_Document passage_.

..........

Schippers’ critique does certainly have a point, and scholars have tried to circumvent this impossibility to discern what would constitute in this context a biblical quotation. One possible criterion is qualitative, and sometimes the technique of biblical citation is defined, for instance, as “at least three biblical words, not necessarily in the order in which they appear in Scripture.”[17] The criterion could also be qualitative, as for instance in the case of heavily connoted terms, or hapax legomena that are intrinsically associated with certain biblical episodes.
[14] Michael Fishbane, “Inner Biblical Exegesis: Types and Strategies of Interpretation in Ancient Israel,” in Midrash and Literature, ed. Geoffrey Hartman and Sanford Budick (Yale University Press, 1986) 19–37. Verses or fragments of verses from the Torah are cited in the sections of the Prophets and the Writings in the Hebrew Bible, for example, numerous verses from Genesis are reprised in the Psalms. See also Jean-Jacques Lavoie, “L’Écriture interprétée par elle-même,” in Entendre la voix du Dieu vivant: interprétations et pratiques actuelles de la Bible, ed. Jean Duhaime and Odette Mainville (Médiaspaul, 1994), 83–95.
[15] David Yellin, Theory of Spanish Poetry (Jerusalem, 1940, 2nd ed. 1972), 119 [Hebrew].
[16] Schippers, “Biblical and Koranic Quotations in Hebrew and Arabic Andalusian Poetry,” 22.
[17] Peter Cole, The Dream of the Poem. Hebrew Poetry from Muslim and Christian Spain, 950-1492 (Princeton University Press, 2007), 542.
Himself an accomplished poet, Moses ibn Ezra employed this technique, of which we can see a paradigmatic example in his famous poem “The Garden,” which plays with the insertion of multiple biblical citations referring to clothes to describe the colours and textures of a garden in spring:
The garden wears a colored coat,[18]
The dress of the lawn[19] are embroidered robes,
The trees are wearing checkered shifts,[20]
They show their wonders to every eye,
And every bud renewed by spring
Comes smiling forth to greet his lord.
See! Before them marches a rose,
Kingly, his throne above them borne,
Freed of the leaves that had guarded him,
No more to wear his prison clothes.[21]
Who will refuse to toast him there?
Such a man his sin will bear.[22]
It may well be, as Schippers argues, that each one of the words in this poem can be found in the biblical corpus, but we do recognize certain phrases, in this case made up of two words, that have a particular resonance and that evoke specific objects or events in the biblical account. We would argue that this holds for us, contemporary readers, as well as for our medieval counterparts: for instance, the “colored coat” of the first line carries an intensity that is not found in more anodyne expressions that could also be taken from the Bible, like “such a man.”
[18] Literally “multicolored coats,” (kotnot passim) in the plural. This biblical expression refers to the famous multicolored tunic of Joseph (Gen 37: 3), as well as to that of Tamar (II Samuel 13: 18–19).
[19] The “dresses” (midde) of the lawn refers to the dress of linen worn by the priest in preparation before offering a sacrifice in Lev 6:3.

..........

_Your tasks_.
a - Do these statements agree with the passage on biblical quotation in Hebrew poetry? Answer yes or no for each, quoting the words of the passage that decide it.
(i) Moses ibn Ezra's poem "The Garden" describes a garden in autumn.
(ii) The Hebrew expression behind "colored coat" is plural in the original.
(iii) The authors find more intensity in "such a man" than in "colored coat."
b - Answer these questions from the passage on biblical quotation in Hebrew poetry:
(i) Which verse mentions the linen dress worn by the priest before offering a sacrifice?
(ii) Which press published Peter Cole's The Dream of the Poem?
(iii) Verses from which book are said to be reprised in the Psalms?
c - Resume the passage on biblical quotation in Hebrew poetry after its last sentence.
The material after this point comes from a separate source and is unrelated to the passage above.

..........

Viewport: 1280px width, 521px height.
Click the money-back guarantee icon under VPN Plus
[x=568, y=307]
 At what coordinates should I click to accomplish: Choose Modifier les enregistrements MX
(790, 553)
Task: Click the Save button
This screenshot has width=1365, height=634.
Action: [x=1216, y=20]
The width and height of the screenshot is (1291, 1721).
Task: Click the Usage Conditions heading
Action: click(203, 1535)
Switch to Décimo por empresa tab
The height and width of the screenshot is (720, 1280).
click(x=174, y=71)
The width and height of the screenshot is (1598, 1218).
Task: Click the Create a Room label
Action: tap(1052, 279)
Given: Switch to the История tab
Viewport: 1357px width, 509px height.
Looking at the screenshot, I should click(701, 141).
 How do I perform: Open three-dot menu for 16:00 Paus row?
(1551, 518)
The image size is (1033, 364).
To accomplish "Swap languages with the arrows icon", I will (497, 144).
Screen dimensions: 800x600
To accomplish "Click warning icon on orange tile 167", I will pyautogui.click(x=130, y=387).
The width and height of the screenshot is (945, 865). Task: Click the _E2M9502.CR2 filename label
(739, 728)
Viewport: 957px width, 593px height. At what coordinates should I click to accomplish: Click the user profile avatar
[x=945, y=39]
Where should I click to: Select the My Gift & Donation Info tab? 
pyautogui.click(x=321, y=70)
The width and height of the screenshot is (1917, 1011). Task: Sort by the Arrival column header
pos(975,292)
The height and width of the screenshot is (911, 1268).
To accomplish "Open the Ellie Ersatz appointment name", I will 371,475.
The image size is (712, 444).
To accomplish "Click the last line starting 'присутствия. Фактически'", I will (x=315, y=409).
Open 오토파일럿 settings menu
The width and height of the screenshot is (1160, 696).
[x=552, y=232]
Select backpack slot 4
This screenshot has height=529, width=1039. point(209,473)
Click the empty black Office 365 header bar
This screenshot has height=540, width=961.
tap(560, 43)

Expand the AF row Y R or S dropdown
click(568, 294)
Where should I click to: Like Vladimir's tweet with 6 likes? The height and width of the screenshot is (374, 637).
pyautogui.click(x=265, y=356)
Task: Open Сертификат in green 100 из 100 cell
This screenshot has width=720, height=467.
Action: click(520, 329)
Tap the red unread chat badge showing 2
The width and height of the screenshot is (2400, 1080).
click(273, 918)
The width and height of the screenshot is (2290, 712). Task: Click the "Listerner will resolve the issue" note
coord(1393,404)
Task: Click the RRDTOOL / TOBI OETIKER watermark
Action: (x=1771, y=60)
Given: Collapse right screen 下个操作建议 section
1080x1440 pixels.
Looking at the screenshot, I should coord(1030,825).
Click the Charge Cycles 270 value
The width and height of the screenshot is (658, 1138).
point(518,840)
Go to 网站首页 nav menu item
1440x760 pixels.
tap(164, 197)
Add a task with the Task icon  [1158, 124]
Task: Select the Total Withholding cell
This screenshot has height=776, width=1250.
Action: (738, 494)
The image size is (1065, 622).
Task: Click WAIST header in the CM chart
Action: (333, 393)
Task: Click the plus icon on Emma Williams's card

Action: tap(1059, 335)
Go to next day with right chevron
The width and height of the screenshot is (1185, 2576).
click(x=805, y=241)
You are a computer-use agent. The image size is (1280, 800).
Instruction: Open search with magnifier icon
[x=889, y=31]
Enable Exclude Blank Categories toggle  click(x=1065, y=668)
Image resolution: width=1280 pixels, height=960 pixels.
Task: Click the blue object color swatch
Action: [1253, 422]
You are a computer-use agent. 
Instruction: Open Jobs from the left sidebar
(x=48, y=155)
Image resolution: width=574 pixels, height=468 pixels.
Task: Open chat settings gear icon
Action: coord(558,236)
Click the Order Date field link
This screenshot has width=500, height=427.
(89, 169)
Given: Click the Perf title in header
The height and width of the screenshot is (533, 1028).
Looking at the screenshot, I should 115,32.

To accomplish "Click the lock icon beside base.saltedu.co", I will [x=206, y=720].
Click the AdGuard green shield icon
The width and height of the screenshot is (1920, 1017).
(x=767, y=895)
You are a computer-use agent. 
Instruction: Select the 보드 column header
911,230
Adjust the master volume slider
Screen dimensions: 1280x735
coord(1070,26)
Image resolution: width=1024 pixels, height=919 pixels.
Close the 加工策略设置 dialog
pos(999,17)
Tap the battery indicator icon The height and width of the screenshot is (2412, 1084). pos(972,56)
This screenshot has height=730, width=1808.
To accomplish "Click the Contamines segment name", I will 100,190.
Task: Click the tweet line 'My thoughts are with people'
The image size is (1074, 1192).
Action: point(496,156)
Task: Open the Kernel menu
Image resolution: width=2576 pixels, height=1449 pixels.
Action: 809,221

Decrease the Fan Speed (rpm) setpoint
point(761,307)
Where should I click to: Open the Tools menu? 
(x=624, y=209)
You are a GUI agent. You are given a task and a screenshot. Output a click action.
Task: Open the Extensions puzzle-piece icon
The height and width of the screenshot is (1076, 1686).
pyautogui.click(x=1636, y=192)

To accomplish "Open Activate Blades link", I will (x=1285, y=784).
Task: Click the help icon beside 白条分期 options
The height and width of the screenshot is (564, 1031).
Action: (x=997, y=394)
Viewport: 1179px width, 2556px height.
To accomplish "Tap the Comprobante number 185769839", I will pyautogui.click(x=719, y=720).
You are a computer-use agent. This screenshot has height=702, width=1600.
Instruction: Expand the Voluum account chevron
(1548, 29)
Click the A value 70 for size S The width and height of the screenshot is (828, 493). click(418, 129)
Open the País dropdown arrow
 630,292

..........

_Answers for the tasks_.
a -
(i) No: "to describe the colours and textures of a garden in spring"
(ii) Yes: "Literally “multicolored coats,” (kotnot passim) in the plural."
(iii) No: "the “colored coat” of the first line carries an intensity that is not found in more anodyne expressions that could also be taken from the Bible, like “such a man.”"

b -
(i) Lev 6:3
(ii) Princeton University Press
(iii) Genesis

c -
[20] “Checkered shift” is taken from “checkered shift and tunic” (meʿil u-ḵtonet tašbeṣ) in the description of the apparel of the High Priest in Exod 28:4.
[21] “His prison clothes” (bigde kil’o), expression used in II Kings 25:27–30, to refer to king Jehoiakim of Judah, who had been imprisoned in Babylon for 37 years, and finally was liberated under the successor of Nebuchadnezzar.
[22] This echoes Numbers 9:13, with a slight inversion in the order of the words. We cite the English translation by Raymond Scheindlin, Wine, Women and Death. Medieval Hebrew Poems on the Good Life (The Jewish Publication Society, 1986), 35.
Here, in this version the “checkered shifts” translate the biblical term tašbeṣ (“chequered (or plaited) cloth”), from the root š-b-ṣ. According to the The New Brown, Driver, and Briggs Hebrew and English Lexicon of the Old Testament, this root in its verbal forms means probably “to weave in chequer or plaited work.”[23] We also find in the Bible the related nominal form mišbeṣot (“chequered (or plaited) work, usually of settings for gems”).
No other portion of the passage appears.